Sending telephone calls over the Internet (Voice Over IP (VoIP)) has been growing rapidly, and it has been predicted that soon most Americans will use VoIP in place of the traditional telephone system. The main incentive for people to switch to VoIP from a traditional phone is cost. VoIP is less expensive, particularly for people who make lots of long distance calls.
This can only be implemented if there is a high speed Internet (broadband) connection, but most homes have such a connection now.
VoIP typically provides many special features like call forwarding, conference calls, caller id etc because they are easy to implement in software.
Issues:
There are actually three ways to do this. The most common way is with an analog telephone adapter (ATA). This is a device between an ordinary analog telephone and a computer. It converts the analog signal to a digital signal. The device that does this is a CODEC (coder/decoder), which samples the analog signal 8000 times per second, and converts the value to an 8 bit value (64kb/sec).
An alternative is an IP phone, a special digital phone that can connect directly to ethernet.
The third option is software within your computer, which uses a microphone and the computer speakers.
Your computer sends signals to your provider. Your provider is running a gateway, which, among other things, has a Soft Switch. A soft switch is a database mapping protocol that converts IP addresses to phone numbers and vice versa. So it has to know the locations of IP addresses. If it does not know the address itself, it hands the request off to another switch.
The overall process of setting up a connection in the traditional phone system is call signalling.
There are several different protocols for performing the signalling function, i.e. the interface between the Internet and the phone system.
It is text based, Callers and callees are identified by SIP addresses. When making a SIP call, a caller first locates the appropriate server and then sends a SIP request. The most common SIP operation is the invitation. Instead of directly reaching the intended callee, a SIP request may be redirected or may trigger a chain of new SIP requests by proxies. Users can register their location(s) with SIP servers.
Unlike the other signaling protocols, SIP has its roots in the IP community. It is peer-to-peer and highly decentralized.
Real time media such as voice or video, etc. needs to be delivered much more reliably than ordinary Internet traffic. If there are even small delays in displaying data, this is annoying to the listener/viewer. The term for this is jitter. To prevent this, the program which receives the packets buffers them so that it can run the frames or voice packets at exactly the correct speed. Naturally this introduces some delay, which is acceptable for video, but not for VoIP.
Note that if packets are delayed enough so that they arrive after their scheduled time, they are simply discarded; it is pointless to retransmit missing packets.

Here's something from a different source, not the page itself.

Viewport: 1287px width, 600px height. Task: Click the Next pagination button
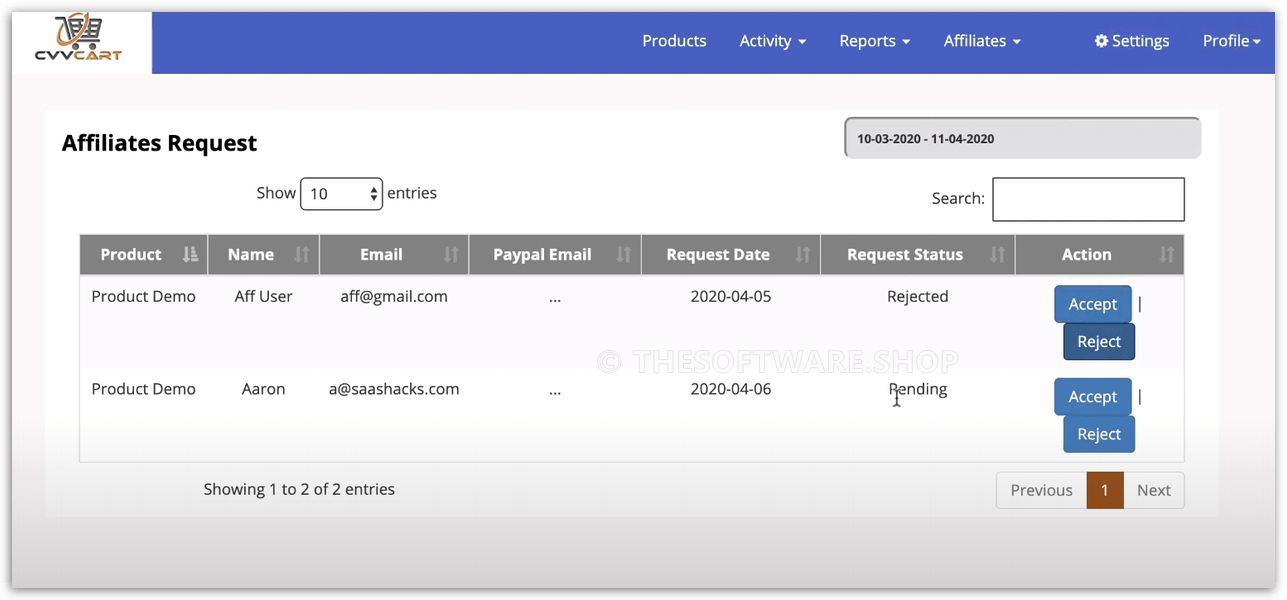[1153, 490]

There is a special transport layer protocol for real time applications; Realtime Transport Protocol (RTP). RTP is not really a transport layer, it runs over UDP. Also, RTP does not actually ensure on-time delivery of packets or even that packets will not be lost. That is up to the receiving end point software. However, it does supply two pieces of information which can be helpful to the receiver, all packets have a sequence number, and they all have a time stamp.
RTP is used for many different media, and the granularity of the time stamp differs depending on the payload type.
Here is the RTP header.
| 0 | 1 | 2 | 3 | 4 | 5 | 6 | 7 | 8 | 9 | 10 | 11 | 12 | 13 | 14 | 15 | 16 | 17 | 18 | 19 | 20 | 21 | 22 | 23 | 24 | 25 | 26 | 27 | 28 | 29 | 30 | 31 | |
| Octet 1,5,9 | Octet 2,6,10 | Octet 3,7,11 | Octet 4,8,12 | |||||||||||||||||||||||||||||
| 1 - 4 | V=2 | >P | X | CC | M | PT | Sequence number | |||||||||||||||||||||||||
| 5 - 8 | Timestamp | |||||||||||||||||||||||||||||||
| 9 - 12 | Synchronisation source (SSRC) number | |||||||||||||||||||||||||||||||
The RTP header is inserted after the UDP header and before the actual payload.
Applications which run RTP also have to run the Real Time Control Protocol (RTCP) . This allows the two end points to provide out-of-band data to each other. This protocol supports various types of messages. For example, the sender periodically sends a sender report which provides an absolute timestamp periodically to allow the receiver or receivers to resynchronize. The receiver periodically sends a receiver report to report on how well it is receiving the signal. Other messages are involved in initiating or terminating streams.
It would be nice if the Internet provided some sort of Quality of Service (QoS), but at the moment it does not. QoS is only possible if routers are able to reserve bandwidth for a particular stream. IPv6 is much better designed to allow this than IPv4.
Protocols have been developed to reserve bandwidth and to guarantee quality of service, and they can be useful on Intranets, but in order for them to be useful on the overall Internet, it will be necessary to reengineer the whole thing.